Spinal Cord Stem Cells Comments Off on The power of hope – Richmond-News | August 12th, 2017

Umbilical cord blood contains haematopoietic (blood) stem cells. These cells are able to make the different types of cell in the blood - red blood cells, white blood cells and platelets. Haematopoietic stem cells, purified from bone marrow or blood, have long been used in stem cell treatments for leukaemia, blood and bone marrow disorders, cancer (when chemotherapy is used) and immune deficiencies.

Since 1989, umbilical cord blood has been used successfully to treat children with leukaemia, anaemias and other blood diseases. Researchers are now looking at ways of increasing the number of haematopoietic stem cells that can be obtained from cord blood, so that they can be used to treat adults routinely too.

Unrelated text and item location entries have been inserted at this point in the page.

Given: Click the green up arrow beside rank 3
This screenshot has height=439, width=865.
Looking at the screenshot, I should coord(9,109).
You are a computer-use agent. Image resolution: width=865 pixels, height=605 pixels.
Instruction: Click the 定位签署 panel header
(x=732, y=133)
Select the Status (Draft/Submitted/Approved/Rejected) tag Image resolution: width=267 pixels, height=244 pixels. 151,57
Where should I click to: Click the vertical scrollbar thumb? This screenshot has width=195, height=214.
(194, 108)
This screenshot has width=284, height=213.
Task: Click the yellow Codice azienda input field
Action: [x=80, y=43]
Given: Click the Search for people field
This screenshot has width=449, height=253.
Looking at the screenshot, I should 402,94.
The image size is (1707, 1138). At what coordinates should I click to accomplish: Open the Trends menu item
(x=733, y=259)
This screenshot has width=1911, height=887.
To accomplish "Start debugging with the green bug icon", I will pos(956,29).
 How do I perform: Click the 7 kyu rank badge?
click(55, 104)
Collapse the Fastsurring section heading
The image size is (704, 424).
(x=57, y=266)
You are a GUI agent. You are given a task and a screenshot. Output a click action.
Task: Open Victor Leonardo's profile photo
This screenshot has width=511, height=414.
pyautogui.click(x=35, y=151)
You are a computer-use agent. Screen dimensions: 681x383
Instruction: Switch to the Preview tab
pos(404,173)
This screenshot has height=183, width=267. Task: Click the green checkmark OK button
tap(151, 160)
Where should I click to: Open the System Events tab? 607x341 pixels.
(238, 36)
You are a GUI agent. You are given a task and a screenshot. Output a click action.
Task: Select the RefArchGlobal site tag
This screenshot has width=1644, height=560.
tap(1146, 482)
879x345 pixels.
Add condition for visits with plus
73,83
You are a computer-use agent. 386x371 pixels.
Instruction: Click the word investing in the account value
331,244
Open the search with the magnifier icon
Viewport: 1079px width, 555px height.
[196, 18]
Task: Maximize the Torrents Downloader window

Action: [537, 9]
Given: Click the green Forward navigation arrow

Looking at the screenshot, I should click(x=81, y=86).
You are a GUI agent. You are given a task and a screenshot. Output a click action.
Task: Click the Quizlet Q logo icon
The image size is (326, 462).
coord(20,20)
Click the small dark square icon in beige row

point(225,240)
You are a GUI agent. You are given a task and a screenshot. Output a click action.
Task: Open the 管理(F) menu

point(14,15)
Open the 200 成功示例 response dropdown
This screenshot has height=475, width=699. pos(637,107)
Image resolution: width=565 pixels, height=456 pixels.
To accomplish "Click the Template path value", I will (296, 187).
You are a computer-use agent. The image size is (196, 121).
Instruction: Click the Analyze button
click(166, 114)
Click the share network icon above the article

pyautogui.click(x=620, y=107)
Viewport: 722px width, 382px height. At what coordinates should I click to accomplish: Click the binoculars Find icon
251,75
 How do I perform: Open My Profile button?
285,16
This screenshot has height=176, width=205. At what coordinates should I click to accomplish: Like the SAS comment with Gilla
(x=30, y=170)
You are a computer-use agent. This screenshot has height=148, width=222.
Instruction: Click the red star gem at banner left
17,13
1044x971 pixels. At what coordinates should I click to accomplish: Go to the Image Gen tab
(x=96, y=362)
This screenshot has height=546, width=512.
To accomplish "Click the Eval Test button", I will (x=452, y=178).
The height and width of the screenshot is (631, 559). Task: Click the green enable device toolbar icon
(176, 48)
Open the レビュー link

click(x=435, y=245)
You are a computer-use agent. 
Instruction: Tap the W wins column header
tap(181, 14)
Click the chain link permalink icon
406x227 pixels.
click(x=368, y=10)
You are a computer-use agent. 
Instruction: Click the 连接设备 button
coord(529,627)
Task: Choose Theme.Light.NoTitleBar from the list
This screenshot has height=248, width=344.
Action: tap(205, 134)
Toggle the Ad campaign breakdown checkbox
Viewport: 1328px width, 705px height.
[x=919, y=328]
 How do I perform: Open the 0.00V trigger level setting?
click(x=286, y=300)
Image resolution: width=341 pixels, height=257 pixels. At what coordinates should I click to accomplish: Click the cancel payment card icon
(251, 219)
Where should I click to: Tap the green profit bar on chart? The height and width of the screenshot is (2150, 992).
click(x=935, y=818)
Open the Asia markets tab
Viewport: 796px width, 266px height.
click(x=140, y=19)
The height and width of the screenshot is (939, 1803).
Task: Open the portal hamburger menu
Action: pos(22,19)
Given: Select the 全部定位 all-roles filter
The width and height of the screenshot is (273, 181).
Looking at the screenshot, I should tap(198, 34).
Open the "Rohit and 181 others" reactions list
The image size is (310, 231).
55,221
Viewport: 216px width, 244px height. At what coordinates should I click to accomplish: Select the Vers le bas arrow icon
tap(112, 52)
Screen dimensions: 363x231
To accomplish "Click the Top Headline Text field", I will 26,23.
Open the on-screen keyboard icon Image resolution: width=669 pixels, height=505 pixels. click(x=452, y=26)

Beyond these blood-related disorders, the therapeutic potential of umbilical cord blood stem cells is unclear. No therapies for non-blood-related diseases have yet been developed using HSCs from either cord blood or adult bone marrow. There have been several reports suggesting that umbilical cord blood contains other types of stem cells that are able to produce cells from other tissues, such as nerve cells. Some other reports claim that umbilical cord blood contains embryonic stem cell-like cells. However, these findings are highly controversial among scientists and are not widely accepted.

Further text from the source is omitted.